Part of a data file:

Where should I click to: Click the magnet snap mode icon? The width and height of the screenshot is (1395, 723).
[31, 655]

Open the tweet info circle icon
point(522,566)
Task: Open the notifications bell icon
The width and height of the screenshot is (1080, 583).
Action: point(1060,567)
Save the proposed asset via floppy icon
...
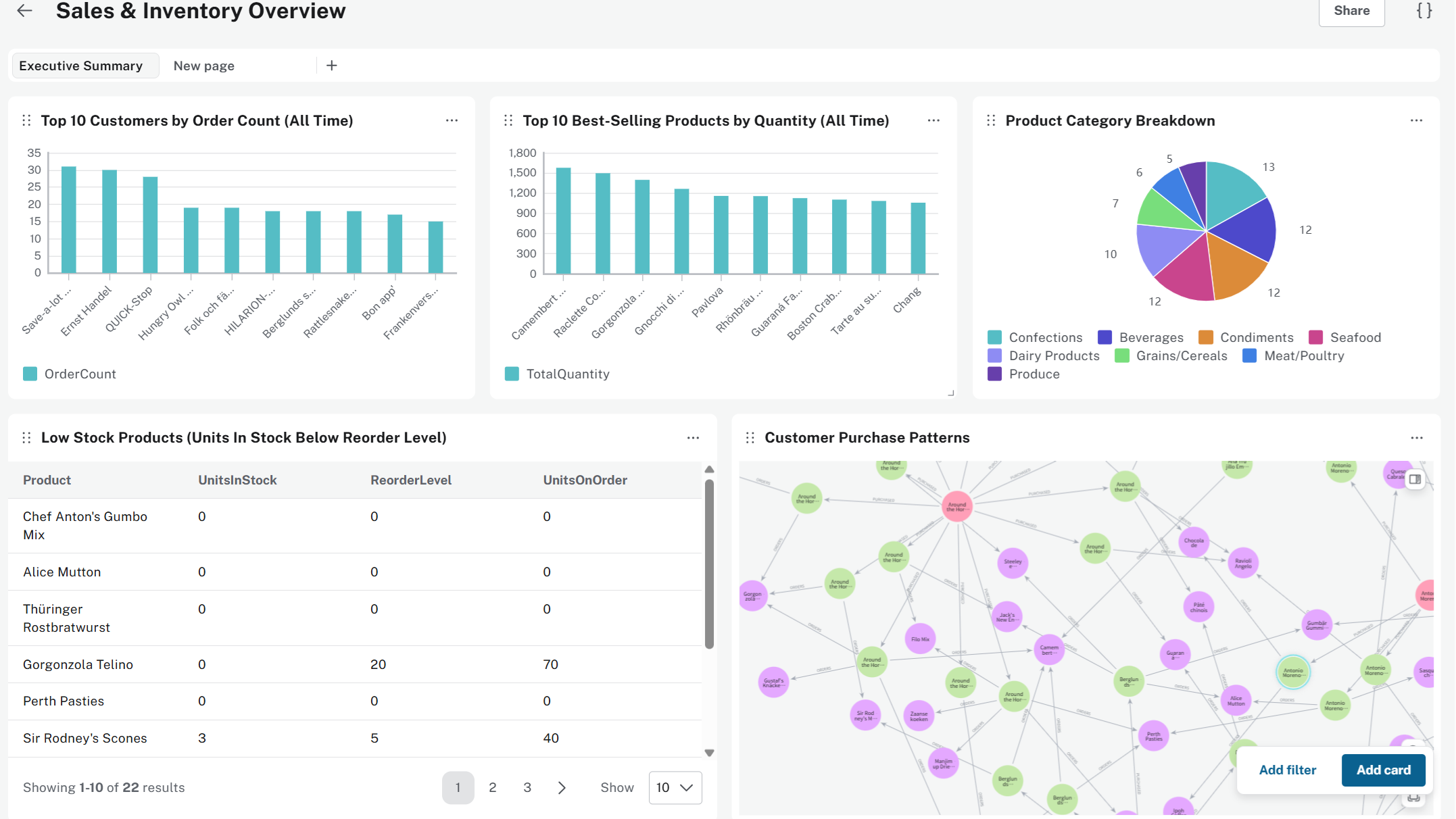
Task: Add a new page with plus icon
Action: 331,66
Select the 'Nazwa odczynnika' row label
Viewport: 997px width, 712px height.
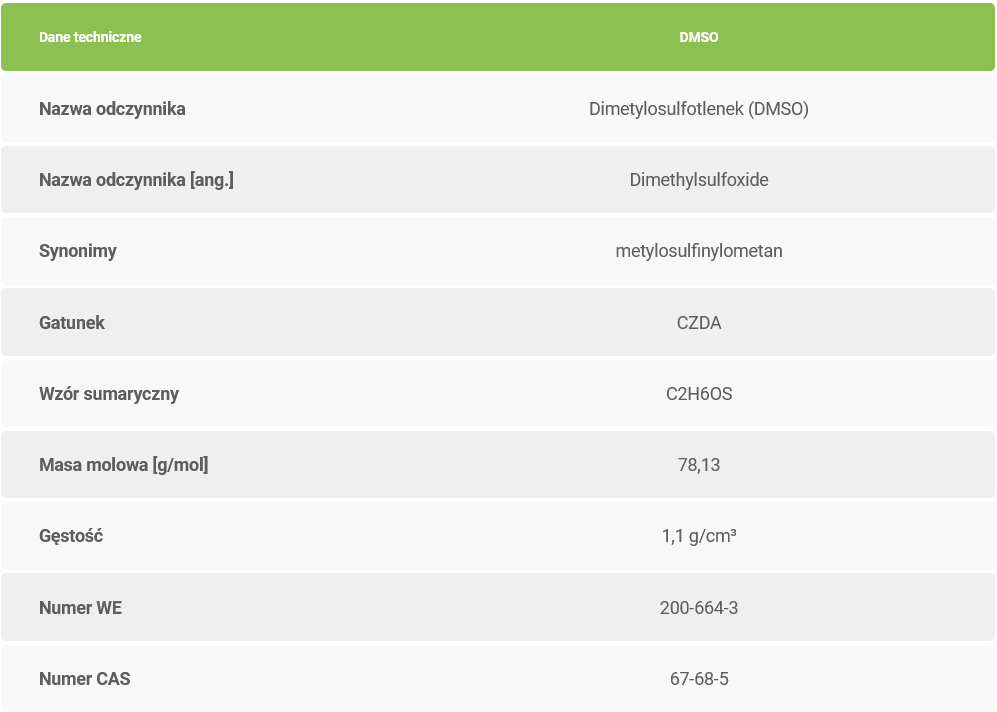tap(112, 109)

## What the task asks
Rewrite every line of the records from the line containing "Task: Open the notifications bell icon" through the line containing "Action: point(1060,567)", offsetting each coordinate in the answers by adding 118.

## Response
Task: Open the notifications bell icon
The width and height of the screenshot is (1080, 583).
Action: point(1178,685)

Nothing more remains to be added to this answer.